* DATA FOR PROCESSING *

▬▬▬

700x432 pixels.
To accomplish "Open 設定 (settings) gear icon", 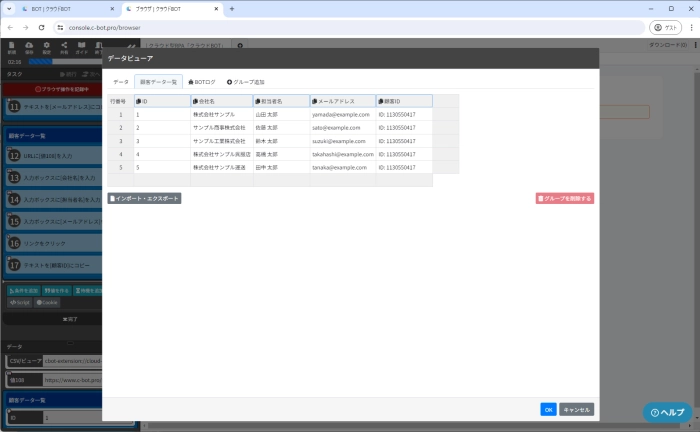I will click(46, 46).
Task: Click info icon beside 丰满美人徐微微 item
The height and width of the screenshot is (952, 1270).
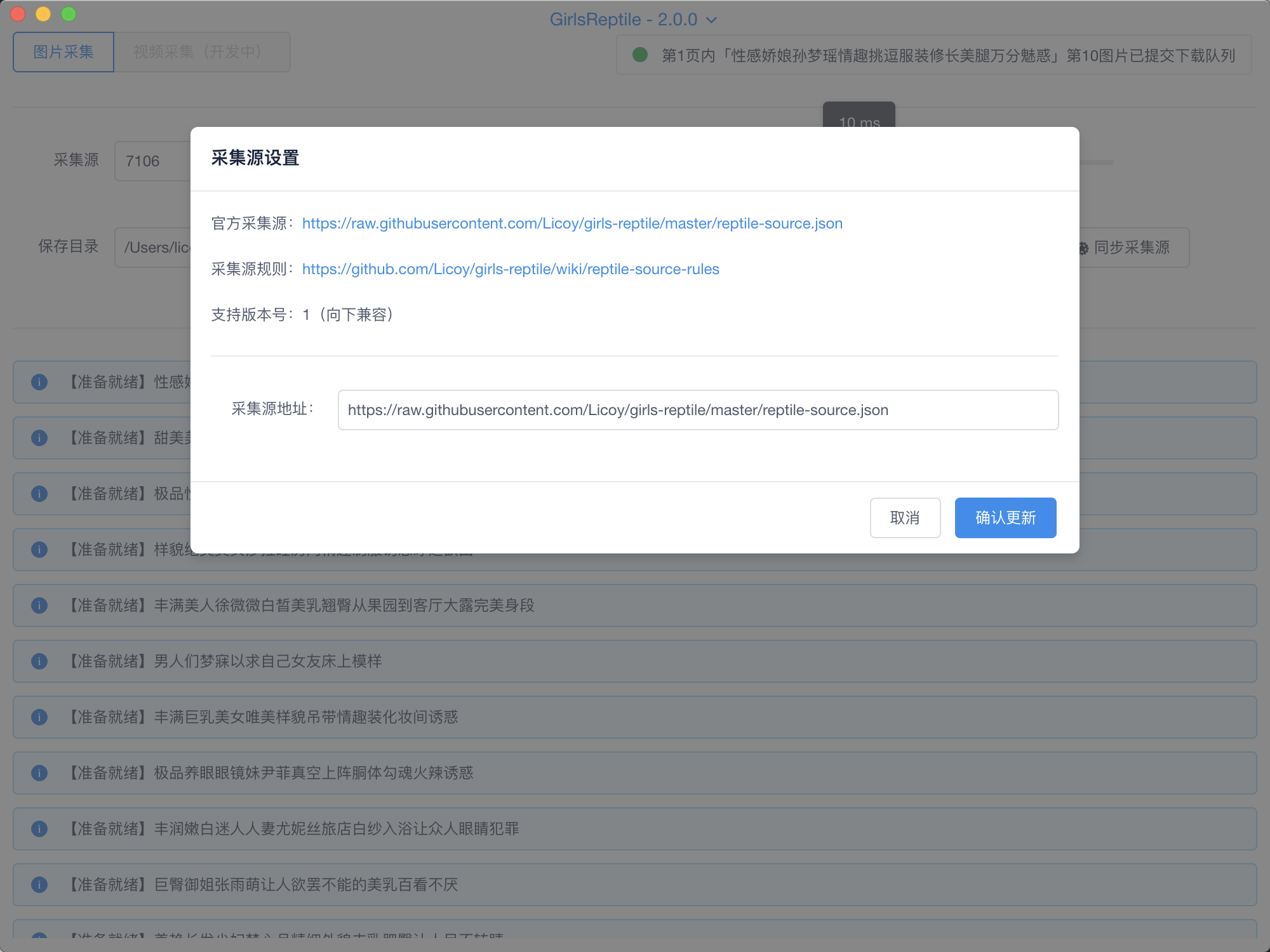Action: (39, 605)
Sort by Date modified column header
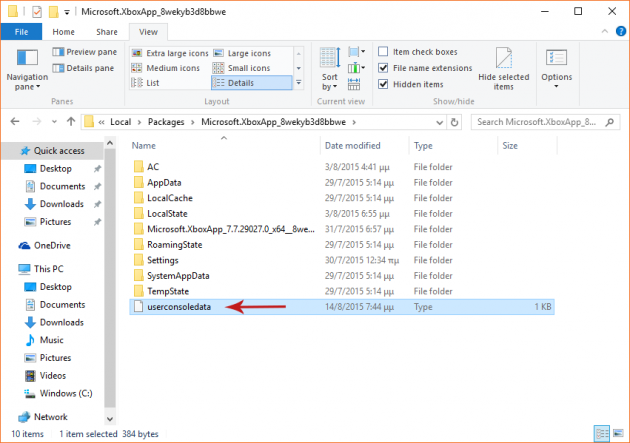The image size is (630, 443). tap(352, 145)
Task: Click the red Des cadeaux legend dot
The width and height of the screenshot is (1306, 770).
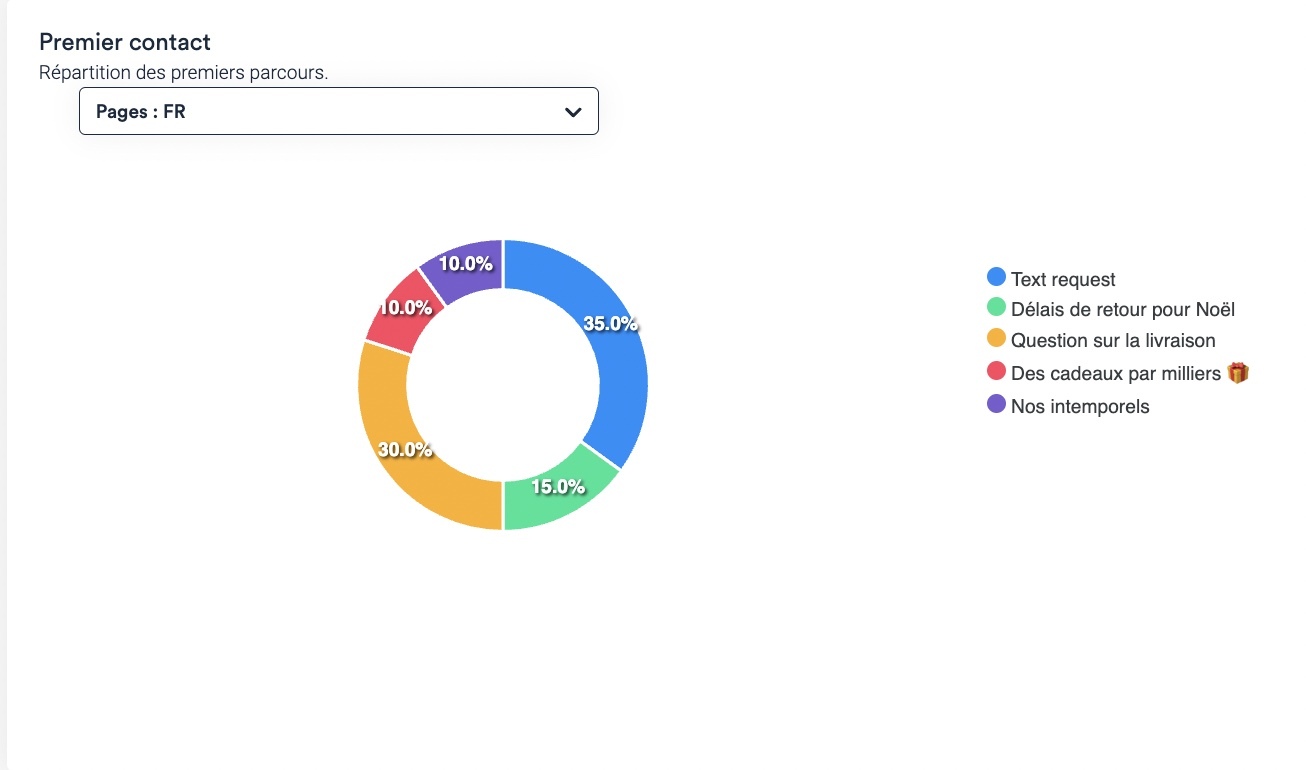Action: pos(996,371)
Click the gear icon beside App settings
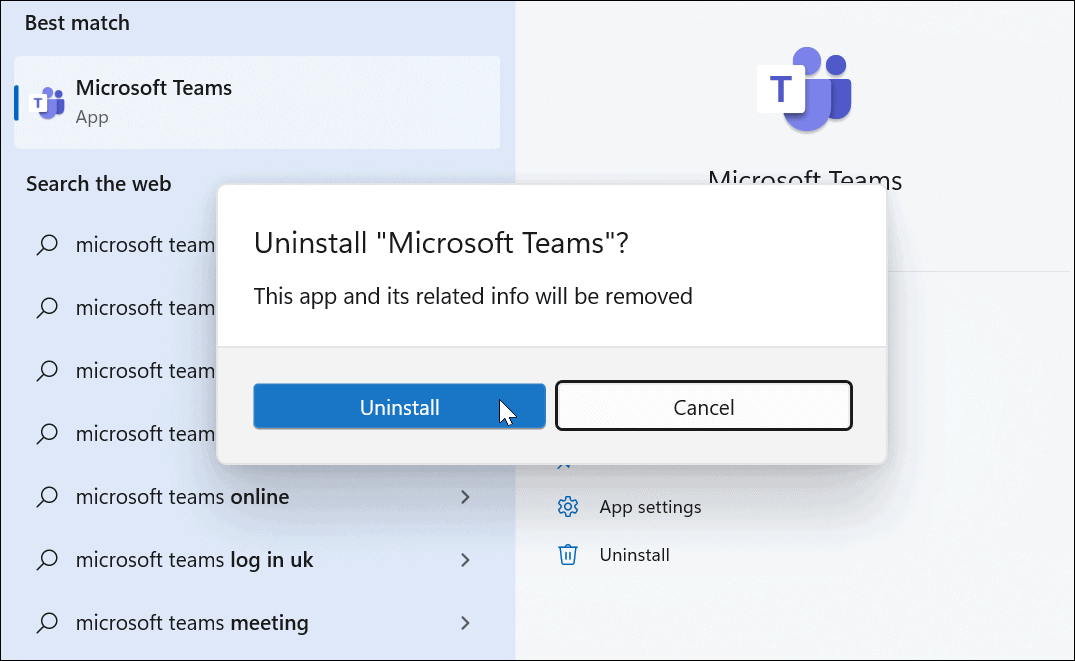Image resolution: width=1075 pixels, height=661 pixels. (568, 507)
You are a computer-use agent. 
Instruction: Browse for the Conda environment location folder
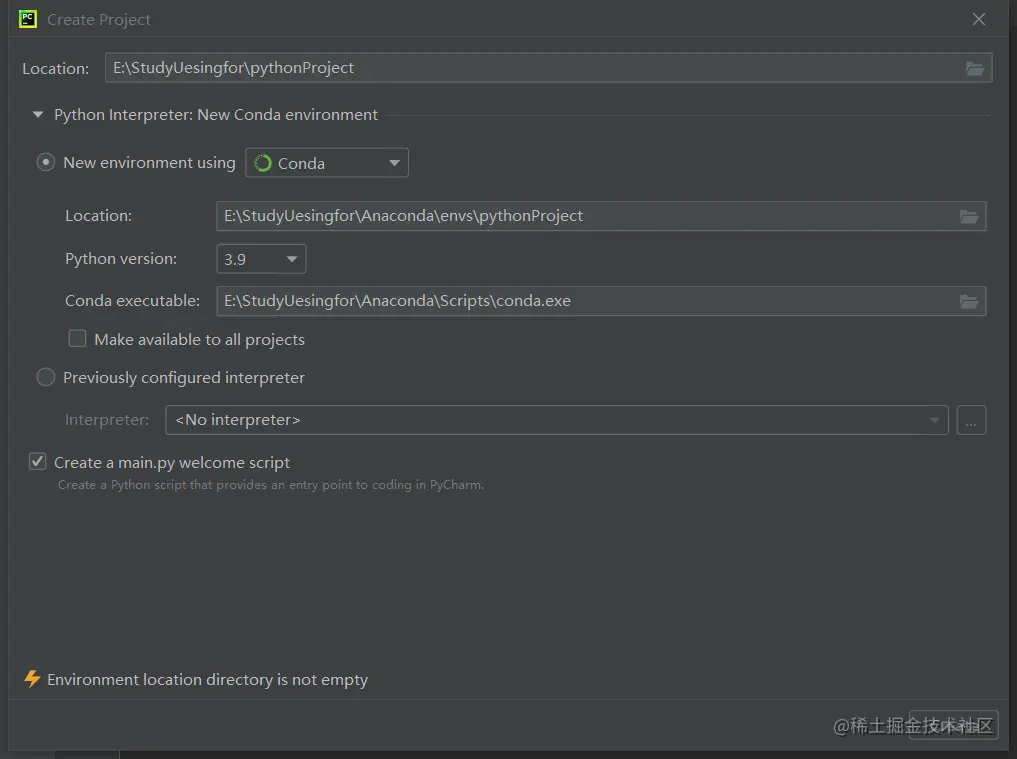tap(968, 216)
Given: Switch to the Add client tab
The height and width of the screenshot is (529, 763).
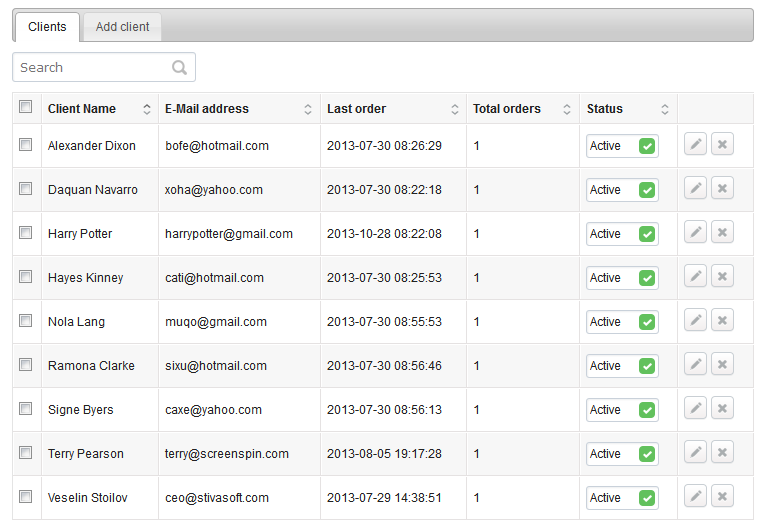Looking at the screenshot, I should pyautogui.click(x=123, y=27).
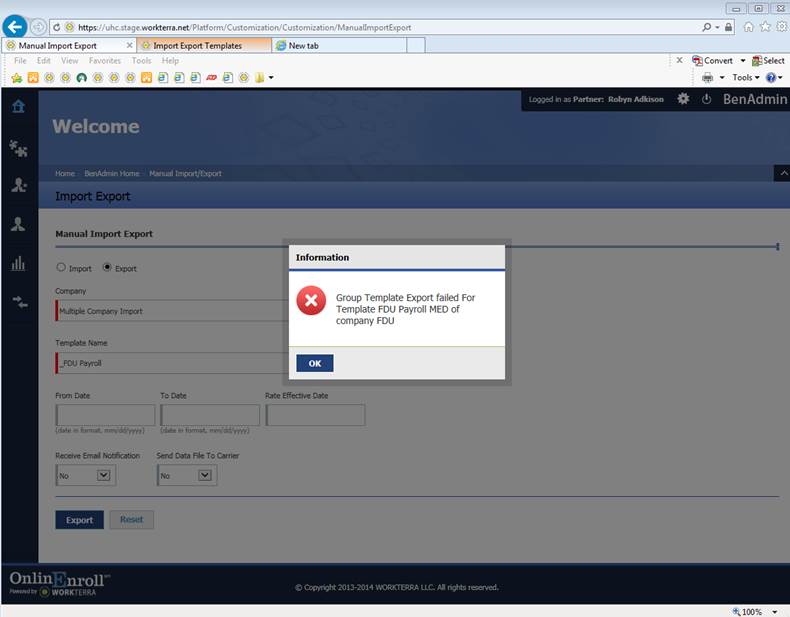
Task: Click the BenAdmin Home breadcrumb link
Action: tap(111, 174)
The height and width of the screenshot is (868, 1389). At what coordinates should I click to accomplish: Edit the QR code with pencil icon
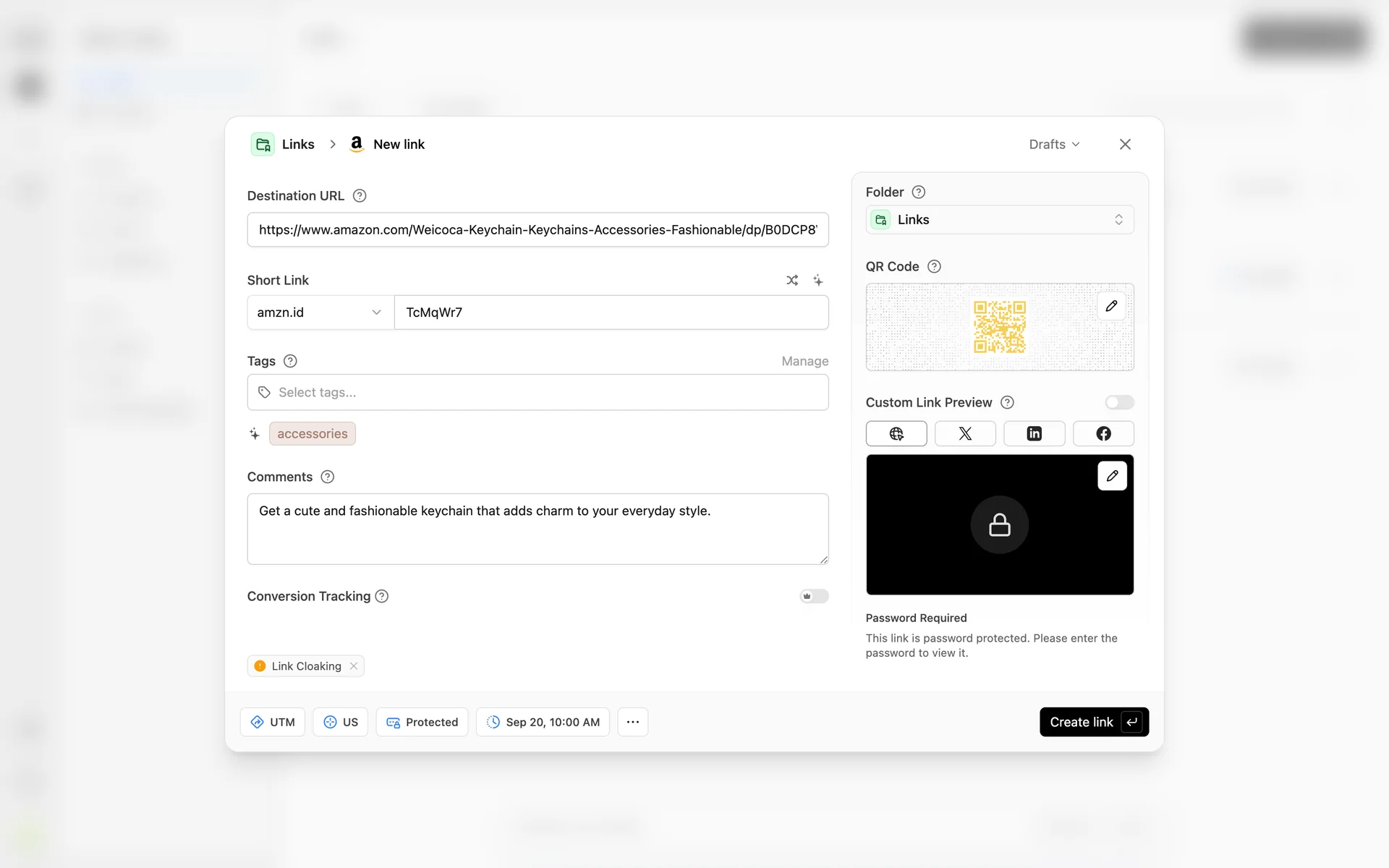coord(1111,306)
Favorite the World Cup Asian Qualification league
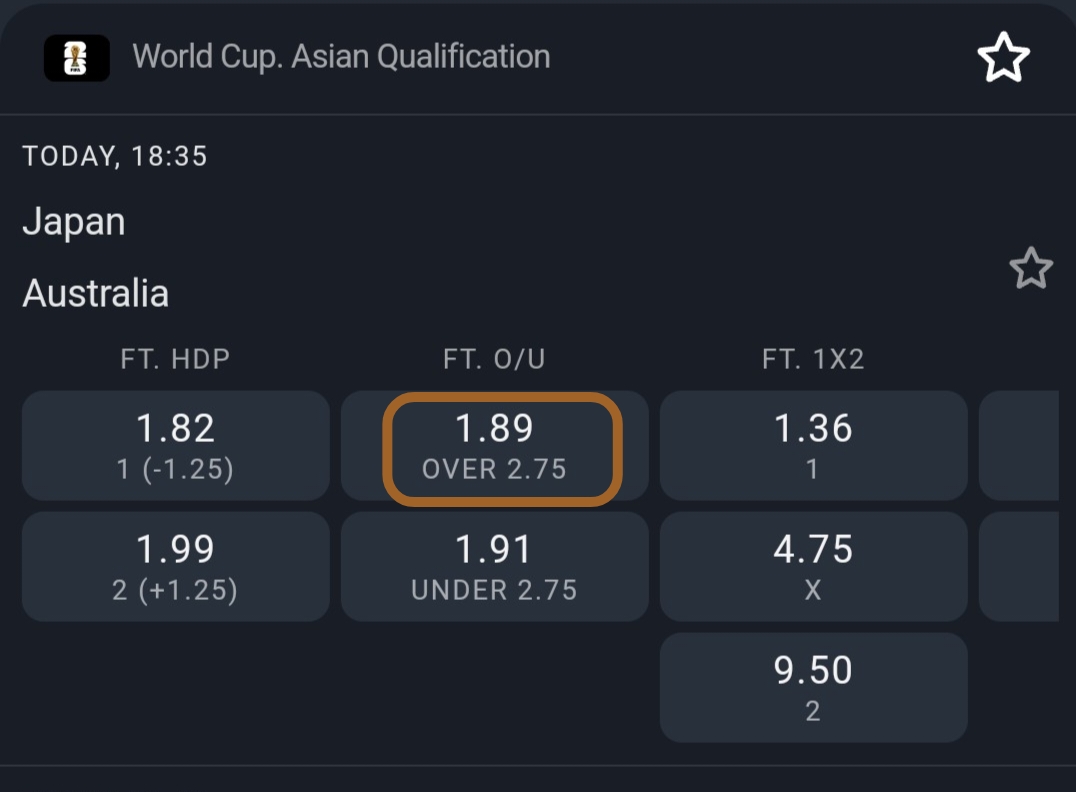Screen dimensions: 1076x792 click(1003, 57)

▬▬▬

* DO THIS *
Rewrite the stretch from the line containing "Task: Click info icon beside 丰满美人徐微微 item" through the end of the items, changing "icon" to "button" and keeping everything else the same. Leave the pictures out.

* SOLVED EXERCISE *
Task: Click info button beside 丰满美人徐微微 item
The height and width of the screenshot is (952, 1270).
Action: (39, 605)
Sort by Date modified column header
The image size is (630, 443). tap(352, 145)
Task: Click the red Des cadeaux legend dot
The width and height of the screenshot is (1306, 770).
Action: pos(996,371)
Click the gear button beside App settings
Image resolution: width=1075 pixels, height=661 pixels. (568, 507)
You are a computer-use agent. 
Instruction: Browse for the Conda environment location folder
tap(968, 216)
Given: Switch to the Add client tab
The height and width of the screenshot is (529, 763).
Looking at the screenshot, I should pyautogui.click(x=123, y=27).
Task: Click the BenAdmin Home breadcrumb link
Action: tap(111, 174)
The height and width of the screenshot is (868, 1389). At what coordinates should I click to accomplish: Edit the QR code with pencil button
coord(1111,306)
Favorite the World Cup Asian Qualification league
Screen dimensions: 1076x792 click(1003, 57)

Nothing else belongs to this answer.